Only one portion of the data is to be written out: from the line bearing "Given: Click the # column header" through the line bearing "Task: Reload the page with refresh icon". Write it exactly as it appears.

━━━━━━━━━━━━━━━━━━━━━━━━━━━━━━

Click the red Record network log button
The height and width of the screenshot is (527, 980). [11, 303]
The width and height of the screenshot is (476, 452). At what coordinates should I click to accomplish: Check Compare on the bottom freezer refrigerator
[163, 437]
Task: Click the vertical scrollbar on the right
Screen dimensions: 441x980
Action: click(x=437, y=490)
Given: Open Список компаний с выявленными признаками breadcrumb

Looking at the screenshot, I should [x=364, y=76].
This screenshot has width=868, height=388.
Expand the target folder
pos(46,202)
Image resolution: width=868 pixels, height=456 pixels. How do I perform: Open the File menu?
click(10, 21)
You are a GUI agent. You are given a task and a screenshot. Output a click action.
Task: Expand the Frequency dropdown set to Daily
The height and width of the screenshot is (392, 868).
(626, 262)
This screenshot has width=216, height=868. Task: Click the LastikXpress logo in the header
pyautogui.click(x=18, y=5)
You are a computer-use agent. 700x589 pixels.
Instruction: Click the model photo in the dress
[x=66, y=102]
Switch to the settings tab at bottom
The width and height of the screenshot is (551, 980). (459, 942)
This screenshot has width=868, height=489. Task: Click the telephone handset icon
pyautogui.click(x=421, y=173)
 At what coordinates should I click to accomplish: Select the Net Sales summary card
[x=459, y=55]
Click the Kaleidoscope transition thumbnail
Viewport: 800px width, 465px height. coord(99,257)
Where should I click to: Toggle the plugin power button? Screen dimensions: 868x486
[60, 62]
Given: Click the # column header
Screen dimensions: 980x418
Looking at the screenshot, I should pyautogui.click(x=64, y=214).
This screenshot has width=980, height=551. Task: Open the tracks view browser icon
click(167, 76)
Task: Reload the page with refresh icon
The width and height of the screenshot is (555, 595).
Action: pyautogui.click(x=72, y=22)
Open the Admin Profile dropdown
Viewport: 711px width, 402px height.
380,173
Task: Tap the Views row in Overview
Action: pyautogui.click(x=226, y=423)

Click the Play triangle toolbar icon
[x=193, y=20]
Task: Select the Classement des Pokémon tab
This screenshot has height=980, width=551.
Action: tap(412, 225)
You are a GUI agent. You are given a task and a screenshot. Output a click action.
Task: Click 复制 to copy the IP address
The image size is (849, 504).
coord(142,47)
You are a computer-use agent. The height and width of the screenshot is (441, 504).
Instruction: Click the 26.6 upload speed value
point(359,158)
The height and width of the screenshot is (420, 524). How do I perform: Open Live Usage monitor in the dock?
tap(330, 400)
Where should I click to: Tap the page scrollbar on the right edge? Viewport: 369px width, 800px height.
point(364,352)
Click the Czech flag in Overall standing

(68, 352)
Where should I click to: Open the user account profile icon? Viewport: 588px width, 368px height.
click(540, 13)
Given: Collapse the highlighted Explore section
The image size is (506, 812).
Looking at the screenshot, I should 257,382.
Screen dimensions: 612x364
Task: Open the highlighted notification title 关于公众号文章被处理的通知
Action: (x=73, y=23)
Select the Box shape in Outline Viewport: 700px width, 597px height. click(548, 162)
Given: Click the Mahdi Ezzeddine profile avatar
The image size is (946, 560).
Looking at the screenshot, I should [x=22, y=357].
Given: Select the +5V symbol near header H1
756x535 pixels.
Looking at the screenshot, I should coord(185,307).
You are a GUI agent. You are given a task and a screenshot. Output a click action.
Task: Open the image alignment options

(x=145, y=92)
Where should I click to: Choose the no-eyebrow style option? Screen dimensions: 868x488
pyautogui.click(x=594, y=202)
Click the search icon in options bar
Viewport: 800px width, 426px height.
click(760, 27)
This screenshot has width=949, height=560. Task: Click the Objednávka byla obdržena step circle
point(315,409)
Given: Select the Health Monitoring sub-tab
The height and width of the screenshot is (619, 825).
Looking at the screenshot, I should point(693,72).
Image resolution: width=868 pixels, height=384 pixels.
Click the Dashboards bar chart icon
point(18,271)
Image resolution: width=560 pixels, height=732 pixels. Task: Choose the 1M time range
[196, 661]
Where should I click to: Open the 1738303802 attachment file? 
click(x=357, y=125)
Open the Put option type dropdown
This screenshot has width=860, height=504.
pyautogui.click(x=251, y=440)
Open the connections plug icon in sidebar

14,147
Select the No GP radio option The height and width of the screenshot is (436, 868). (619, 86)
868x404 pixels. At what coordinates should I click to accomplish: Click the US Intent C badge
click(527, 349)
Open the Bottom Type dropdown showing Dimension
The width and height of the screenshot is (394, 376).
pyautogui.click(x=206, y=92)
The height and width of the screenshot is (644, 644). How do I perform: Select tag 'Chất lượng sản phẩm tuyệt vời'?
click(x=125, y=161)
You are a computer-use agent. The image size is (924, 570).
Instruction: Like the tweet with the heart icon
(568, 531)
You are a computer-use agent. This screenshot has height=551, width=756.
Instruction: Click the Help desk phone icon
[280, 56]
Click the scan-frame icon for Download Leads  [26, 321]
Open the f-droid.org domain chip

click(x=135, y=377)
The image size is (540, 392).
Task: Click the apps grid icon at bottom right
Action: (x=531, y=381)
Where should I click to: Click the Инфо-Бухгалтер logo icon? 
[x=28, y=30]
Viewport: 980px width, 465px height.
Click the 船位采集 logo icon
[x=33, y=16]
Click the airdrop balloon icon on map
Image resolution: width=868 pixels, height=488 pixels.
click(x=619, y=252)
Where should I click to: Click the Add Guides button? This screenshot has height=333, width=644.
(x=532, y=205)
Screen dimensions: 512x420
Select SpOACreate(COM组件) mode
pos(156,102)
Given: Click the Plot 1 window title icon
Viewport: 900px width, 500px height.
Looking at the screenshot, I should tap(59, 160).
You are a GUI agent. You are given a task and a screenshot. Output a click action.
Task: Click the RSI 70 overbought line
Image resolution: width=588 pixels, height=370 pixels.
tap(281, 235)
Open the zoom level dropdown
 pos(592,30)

━━━━━━━━━━━━━━━━━━━━━━━━━━━━━━

=== RESPONSE TO THE EXERCISE ===
Given: Click the # column header
Screen dimensions: 980x418
Looking at the screenshot, I should pyautogui.click(x=64, y=214).
This screenshot has width=980, height=551. Task: Open the tracks view browser icon
click(167, 76)
Task: Reload the page with refresh icon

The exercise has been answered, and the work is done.